◆ **Objective**
From the line with "Click 한들한들's profile" to the line with "Action: point(279,678)" in the records below, swap "How do I perform" for "How can I perform" and leave everything else unchanged. Reproduce only those lines.

start

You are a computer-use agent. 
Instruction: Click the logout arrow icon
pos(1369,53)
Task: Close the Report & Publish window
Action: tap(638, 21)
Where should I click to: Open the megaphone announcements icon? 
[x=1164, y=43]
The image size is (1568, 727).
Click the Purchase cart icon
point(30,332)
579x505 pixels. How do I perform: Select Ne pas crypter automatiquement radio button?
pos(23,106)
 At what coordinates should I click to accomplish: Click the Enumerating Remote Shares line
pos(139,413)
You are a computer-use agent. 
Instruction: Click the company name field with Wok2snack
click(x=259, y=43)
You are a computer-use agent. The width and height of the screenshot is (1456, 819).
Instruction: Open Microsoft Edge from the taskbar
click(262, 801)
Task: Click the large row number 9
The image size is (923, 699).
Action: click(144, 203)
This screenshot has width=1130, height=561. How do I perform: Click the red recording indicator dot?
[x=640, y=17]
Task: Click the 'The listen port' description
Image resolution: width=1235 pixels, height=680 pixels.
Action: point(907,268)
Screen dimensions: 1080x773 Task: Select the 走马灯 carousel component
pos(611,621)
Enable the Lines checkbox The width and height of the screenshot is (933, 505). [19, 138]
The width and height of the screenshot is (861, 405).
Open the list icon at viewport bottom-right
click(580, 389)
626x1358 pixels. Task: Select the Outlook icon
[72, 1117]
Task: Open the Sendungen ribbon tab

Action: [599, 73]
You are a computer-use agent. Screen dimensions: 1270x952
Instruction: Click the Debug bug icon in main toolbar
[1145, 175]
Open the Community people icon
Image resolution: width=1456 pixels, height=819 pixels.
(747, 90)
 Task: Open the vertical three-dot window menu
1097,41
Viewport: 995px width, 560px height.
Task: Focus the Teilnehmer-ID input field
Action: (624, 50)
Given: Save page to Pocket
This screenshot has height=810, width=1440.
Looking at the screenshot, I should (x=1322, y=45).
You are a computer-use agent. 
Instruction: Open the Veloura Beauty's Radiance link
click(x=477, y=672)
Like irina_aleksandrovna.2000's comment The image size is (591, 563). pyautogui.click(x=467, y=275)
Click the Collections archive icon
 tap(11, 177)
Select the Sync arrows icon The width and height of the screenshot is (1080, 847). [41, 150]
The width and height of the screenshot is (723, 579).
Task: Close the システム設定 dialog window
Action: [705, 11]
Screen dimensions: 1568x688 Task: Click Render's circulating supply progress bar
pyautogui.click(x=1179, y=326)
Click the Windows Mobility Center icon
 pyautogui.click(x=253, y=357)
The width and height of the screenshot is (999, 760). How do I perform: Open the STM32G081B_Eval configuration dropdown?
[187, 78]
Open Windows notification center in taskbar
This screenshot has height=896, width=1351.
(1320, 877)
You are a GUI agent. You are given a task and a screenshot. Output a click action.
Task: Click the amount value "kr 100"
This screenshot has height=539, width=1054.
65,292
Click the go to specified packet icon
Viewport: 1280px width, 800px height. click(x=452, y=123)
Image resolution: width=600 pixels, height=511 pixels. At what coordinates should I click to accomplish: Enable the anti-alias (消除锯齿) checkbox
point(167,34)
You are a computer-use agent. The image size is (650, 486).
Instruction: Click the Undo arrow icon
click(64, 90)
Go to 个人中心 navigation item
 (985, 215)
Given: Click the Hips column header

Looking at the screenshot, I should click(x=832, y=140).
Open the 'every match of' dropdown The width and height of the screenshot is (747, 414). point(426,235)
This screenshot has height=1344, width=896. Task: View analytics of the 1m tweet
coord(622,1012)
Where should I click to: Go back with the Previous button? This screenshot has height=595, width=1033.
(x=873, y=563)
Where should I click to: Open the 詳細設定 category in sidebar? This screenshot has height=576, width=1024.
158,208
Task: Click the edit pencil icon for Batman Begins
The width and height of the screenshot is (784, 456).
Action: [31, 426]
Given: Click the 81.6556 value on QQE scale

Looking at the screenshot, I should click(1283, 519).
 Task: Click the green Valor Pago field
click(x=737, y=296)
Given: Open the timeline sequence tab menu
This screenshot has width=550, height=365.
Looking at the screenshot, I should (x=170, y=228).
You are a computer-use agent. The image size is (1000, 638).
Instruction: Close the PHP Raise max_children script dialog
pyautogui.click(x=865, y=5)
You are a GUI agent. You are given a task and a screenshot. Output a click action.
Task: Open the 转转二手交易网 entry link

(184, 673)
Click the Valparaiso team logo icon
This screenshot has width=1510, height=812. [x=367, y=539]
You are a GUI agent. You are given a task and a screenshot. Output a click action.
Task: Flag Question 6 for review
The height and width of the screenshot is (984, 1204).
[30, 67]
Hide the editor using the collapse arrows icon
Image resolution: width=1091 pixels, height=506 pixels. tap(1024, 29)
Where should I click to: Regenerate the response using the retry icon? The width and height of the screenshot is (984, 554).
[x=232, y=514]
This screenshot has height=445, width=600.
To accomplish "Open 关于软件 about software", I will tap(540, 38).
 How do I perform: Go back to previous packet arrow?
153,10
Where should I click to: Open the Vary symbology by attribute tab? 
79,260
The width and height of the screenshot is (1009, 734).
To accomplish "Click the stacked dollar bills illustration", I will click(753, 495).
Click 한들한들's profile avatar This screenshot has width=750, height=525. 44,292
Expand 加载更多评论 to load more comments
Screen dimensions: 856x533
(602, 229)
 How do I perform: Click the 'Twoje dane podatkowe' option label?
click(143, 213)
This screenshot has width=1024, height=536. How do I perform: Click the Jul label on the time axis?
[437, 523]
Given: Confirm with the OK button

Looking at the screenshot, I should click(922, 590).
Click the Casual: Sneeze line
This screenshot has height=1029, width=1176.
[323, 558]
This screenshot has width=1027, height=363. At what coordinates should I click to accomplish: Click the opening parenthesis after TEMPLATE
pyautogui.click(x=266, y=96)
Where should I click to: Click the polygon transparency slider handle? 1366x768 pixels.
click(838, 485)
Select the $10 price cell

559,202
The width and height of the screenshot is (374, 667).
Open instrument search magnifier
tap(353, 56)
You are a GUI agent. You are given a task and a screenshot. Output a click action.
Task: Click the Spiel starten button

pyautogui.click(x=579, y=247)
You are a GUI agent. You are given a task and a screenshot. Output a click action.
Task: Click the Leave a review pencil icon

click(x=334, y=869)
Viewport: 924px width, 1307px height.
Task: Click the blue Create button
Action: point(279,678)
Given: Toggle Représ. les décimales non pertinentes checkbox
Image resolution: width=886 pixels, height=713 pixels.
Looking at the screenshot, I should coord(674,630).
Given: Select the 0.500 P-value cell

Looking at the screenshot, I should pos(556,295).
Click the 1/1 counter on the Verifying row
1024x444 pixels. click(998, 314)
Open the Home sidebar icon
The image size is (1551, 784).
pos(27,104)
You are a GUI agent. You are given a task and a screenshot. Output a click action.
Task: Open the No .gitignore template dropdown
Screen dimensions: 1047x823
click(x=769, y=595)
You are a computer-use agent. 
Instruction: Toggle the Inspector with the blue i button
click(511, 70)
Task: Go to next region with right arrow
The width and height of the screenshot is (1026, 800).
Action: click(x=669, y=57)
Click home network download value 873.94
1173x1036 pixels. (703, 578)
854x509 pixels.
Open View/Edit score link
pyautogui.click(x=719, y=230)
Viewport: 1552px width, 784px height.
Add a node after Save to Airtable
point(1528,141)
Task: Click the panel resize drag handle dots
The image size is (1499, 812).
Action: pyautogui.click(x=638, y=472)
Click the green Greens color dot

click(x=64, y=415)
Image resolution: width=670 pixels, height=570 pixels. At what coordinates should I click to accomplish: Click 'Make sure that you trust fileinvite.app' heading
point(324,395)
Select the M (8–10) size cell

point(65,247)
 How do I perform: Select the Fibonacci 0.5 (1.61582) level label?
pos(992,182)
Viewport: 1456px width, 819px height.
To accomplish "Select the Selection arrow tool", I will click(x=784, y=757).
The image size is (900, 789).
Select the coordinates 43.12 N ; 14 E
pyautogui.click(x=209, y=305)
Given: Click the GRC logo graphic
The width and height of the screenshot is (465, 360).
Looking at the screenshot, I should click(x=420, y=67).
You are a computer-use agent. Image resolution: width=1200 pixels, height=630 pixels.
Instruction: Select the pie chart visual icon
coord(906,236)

end

◆ **Completed task**
Click 한들한들's profile avatar This screenshot has width=750, height=525. 44,292
Expand 加载更多评论 to load more comments
Screen dimensions: 856x533
(602, 229)
 How can I perform: Click the 'Twoje dane podatkowe' option label?
click(143, 213)
This screenshot has width=1024, height=536. How can I perform: Click the Jul label on the time axis?
[437, 523]
Given: Confirm with the OK button

Looking at the screenshot, I should click(922, 590).
Click the Casual: Sneeze line
This screenshot has height=1029, width=1176.
[323, 558]
This screenshot has width=1027, height=363. At what coordinates should I click to accomplish: Click the opening parenthesis after TEMPLATE
pyautogui.click(x=266, y=96)
Where should I click to: Click the polygon transparency slider handle? 1366x768 pixels.
click(838, 485)
Select the $10 price cell

559,202
The width and height of the screenshot is (374, 667).
Open instrument search magnifier
tap(353, 56)
You are a GUI agent. You are given a task and a screenshot. Output a click action.
Task: Click the Spiel starten button

pyautogui.click(x=579, y=247)
You are a GUI agent. You are given a task and a screenshot. Output a click action.
Task: Click the Leave a review pencil icon

click(x=334, y=869)
Viewport: 924px width, 1307px height.
Task: Click the blue Create button
Action: point(279,678)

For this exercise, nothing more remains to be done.